Melissa held up her hands and took a tentative step forward. The dogs didn’t react. “I see you digging up a graveyard that you shouldn’t be.”

Seamus raised a brow.
 

Melissa collected herself. “I see two large, scary dogs. An old church.”

“That’s it?”

“Yes. I’m guessing that Elizabeth is here? Earlier I heard you talking to someone, so I assume that was her.”

Seamus nodded once and didn’t take his eyes off Melissa.

“What is Elizabeth?” she asked. “I know that Tristan and Séan and Sorcha all believe in ghosts, and they saw the ghosts of the woman and children whose bones I cared for.”

“Cared for? Is that what you do to the bones? I heard you boiled them in the kitchen.”

“Yes, that’s true. That’s how I clean them. A clean bone is like a page in a book to me. I can read it, understand it.”

“Why do you care so much if you don’t believe?”

Melissa crossed her arms as the wind cut through her clothes. “I do believe. I believe every life, and every death, deserves acknowledgement.”

“And what of secrets?”

“Death should never be a secret.” Melissa knew her tone was harsh, but she couldn’t stop anger from leaking into her words. “No life is so inconsequential that the body they leave behind should be treated as garbage. Flesh and bones will disintegrate, but they represent a person who can no longer speak for themselves.”

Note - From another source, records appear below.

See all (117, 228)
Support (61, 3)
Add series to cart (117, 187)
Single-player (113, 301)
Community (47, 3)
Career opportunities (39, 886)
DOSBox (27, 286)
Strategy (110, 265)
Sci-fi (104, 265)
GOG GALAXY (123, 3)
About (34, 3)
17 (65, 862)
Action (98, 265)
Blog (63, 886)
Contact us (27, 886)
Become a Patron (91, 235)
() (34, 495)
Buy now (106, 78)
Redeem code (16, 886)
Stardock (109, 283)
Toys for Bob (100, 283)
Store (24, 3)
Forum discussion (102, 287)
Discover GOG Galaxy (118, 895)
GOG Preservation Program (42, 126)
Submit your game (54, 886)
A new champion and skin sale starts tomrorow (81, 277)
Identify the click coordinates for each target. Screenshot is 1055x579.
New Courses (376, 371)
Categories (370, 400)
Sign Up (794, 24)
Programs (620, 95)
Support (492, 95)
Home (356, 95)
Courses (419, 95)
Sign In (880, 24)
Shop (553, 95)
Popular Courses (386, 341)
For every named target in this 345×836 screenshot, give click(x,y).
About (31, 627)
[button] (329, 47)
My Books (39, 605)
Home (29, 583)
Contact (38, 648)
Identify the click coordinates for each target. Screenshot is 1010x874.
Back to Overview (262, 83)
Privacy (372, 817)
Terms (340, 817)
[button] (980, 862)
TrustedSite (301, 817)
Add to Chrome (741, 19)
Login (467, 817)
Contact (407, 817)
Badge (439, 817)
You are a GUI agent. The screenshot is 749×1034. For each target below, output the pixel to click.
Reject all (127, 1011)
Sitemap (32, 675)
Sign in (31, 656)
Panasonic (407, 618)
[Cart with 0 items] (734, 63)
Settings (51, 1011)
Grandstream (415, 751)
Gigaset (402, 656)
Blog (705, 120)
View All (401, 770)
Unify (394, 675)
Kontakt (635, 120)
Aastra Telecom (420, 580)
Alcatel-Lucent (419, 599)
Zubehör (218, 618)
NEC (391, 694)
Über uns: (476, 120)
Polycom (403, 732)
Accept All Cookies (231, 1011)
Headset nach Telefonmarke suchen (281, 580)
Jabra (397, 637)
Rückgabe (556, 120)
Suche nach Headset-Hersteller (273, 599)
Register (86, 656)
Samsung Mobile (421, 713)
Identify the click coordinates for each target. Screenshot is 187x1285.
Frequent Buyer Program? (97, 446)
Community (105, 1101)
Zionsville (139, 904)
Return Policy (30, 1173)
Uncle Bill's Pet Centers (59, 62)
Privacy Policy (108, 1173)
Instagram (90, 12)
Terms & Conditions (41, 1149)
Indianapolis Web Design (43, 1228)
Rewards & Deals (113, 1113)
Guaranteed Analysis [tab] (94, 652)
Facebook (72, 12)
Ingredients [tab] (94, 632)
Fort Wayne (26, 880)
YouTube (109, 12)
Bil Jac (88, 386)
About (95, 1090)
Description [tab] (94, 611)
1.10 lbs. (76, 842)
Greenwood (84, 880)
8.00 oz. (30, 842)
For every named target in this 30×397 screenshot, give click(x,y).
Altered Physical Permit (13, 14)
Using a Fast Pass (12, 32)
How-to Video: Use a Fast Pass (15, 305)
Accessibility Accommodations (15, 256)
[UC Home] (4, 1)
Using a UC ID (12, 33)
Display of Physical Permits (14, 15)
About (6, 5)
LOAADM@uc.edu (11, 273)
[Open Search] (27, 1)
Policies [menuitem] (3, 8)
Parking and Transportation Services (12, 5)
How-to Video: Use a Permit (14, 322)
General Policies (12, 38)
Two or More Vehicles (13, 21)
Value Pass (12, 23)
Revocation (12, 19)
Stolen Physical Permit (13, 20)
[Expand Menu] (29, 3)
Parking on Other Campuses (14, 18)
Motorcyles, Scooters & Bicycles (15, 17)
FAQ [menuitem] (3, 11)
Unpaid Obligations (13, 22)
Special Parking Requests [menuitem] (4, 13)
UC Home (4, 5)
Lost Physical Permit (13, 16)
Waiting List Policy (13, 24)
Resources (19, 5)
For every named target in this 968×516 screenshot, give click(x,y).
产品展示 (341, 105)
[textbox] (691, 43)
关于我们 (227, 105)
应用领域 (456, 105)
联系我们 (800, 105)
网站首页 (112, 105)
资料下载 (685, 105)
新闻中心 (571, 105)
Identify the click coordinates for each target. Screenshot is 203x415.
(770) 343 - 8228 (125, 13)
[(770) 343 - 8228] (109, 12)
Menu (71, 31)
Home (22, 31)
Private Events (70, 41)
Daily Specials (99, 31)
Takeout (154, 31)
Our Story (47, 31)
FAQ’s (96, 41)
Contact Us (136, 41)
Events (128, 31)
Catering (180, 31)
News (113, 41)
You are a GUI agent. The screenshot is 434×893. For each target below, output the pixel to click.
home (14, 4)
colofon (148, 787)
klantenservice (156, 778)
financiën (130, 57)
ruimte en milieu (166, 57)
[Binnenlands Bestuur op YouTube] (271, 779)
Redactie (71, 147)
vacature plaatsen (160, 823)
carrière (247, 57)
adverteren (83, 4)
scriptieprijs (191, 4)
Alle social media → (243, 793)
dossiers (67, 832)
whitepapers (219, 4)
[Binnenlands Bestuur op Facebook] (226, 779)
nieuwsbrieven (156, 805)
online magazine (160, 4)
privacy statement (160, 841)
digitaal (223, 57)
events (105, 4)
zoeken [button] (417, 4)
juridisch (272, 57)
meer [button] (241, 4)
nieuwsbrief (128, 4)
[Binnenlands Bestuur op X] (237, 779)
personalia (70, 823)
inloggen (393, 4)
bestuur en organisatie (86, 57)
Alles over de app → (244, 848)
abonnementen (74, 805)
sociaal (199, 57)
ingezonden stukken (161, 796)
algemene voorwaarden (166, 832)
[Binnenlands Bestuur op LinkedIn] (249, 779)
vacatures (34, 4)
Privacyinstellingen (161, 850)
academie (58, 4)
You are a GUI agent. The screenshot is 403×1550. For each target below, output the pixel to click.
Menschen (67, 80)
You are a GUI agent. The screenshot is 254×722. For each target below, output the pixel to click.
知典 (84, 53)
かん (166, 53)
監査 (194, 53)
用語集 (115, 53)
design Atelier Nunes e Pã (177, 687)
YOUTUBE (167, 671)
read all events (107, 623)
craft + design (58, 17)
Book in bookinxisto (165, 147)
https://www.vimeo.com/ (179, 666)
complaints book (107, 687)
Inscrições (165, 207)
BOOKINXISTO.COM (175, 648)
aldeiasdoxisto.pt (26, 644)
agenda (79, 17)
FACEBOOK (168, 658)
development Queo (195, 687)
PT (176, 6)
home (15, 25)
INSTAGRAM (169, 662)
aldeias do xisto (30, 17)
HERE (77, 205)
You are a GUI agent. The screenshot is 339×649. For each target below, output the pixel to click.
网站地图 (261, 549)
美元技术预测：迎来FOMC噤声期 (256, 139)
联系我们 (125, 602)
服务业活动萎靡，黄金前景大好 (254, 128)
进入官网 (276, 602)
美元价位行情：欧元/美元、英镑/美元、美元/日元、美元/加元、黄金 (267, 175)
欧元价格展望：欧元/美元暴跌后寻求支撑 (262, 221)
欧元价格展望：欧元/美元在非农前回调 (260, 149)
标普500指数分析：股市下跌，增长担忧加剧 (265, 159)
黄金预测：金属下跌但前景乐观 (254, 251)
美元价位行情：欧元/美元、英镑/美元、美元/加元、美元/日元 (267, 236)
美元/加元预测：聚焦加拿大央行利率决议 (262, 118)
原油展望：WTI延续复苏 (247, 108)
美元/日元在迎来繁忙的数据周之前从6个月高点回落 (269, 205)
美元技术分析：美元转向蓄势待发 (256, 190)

“You’re young and idealistic.”

“What does my age have to do with anything?”

“Melissa!” Tristan ran up behind her, his arm slipping around her waist. She felt him stiffen, then whisper a prayer in French.

She didn’t take her eyes off Seamus. “I’m not blind. I know there’s something bad here—sadness clings to the walls of this place. But whatever you think you’re protecting, however horrible the history may be, I assure you, I’ve seen worse.”

She heard someone else come running up, their heavy breathing audible only when there was a lull in the wind.

“Tristan?”

Melissa didn’t turn around as the second person approached.

“What’s happening?” he asked, close enough now that Melissa recognized Rory’s voice.

“I don’t know,” Tristan replied.

“I may be younger than you,” Melissa said to Seamus, “but I’ve stood knee-deep in rotting bodies. If I couldn’t make sense of the putrid mass of biological material, which only months before had been living people, families would never know their loved ones were dead. The world would never know the atrocities being committed.” Melissa was blindingly, almost irrationally angry. “You don’t want me here. I know that, but I am, and I will not let you desecrate these graves a second time.”

Her anger was a suit of armor. She stepped away from Tristan.

“Melissa, no.” He grabbed her sweatshirt, but she shrugged away from him.

“I don’t think they’ll hurt her,” Rory said. “They think she’s…that can’t be right.”

“They’re talking?” Tristan asked.

Melissa ignored the conversation going on behind her. The dogs growled, but she ignored them, brushing past as if they weren’t there. Flicking on her torch, she used it to navigate the uneven ground of the topsoil-free graveyard, carefully stepping over her grid strings.

She stopped in front of Seamus.

“Put down that shovel and get out of my graveyard.”

He examined her face, then looked to each side her. After a moment, he focused on her once more.

“Dr. Heavey.” He climbed out of the hole he’d been digging and laid his shovel carefully aside. “My apologies if I’ve caused you any inconvenience.”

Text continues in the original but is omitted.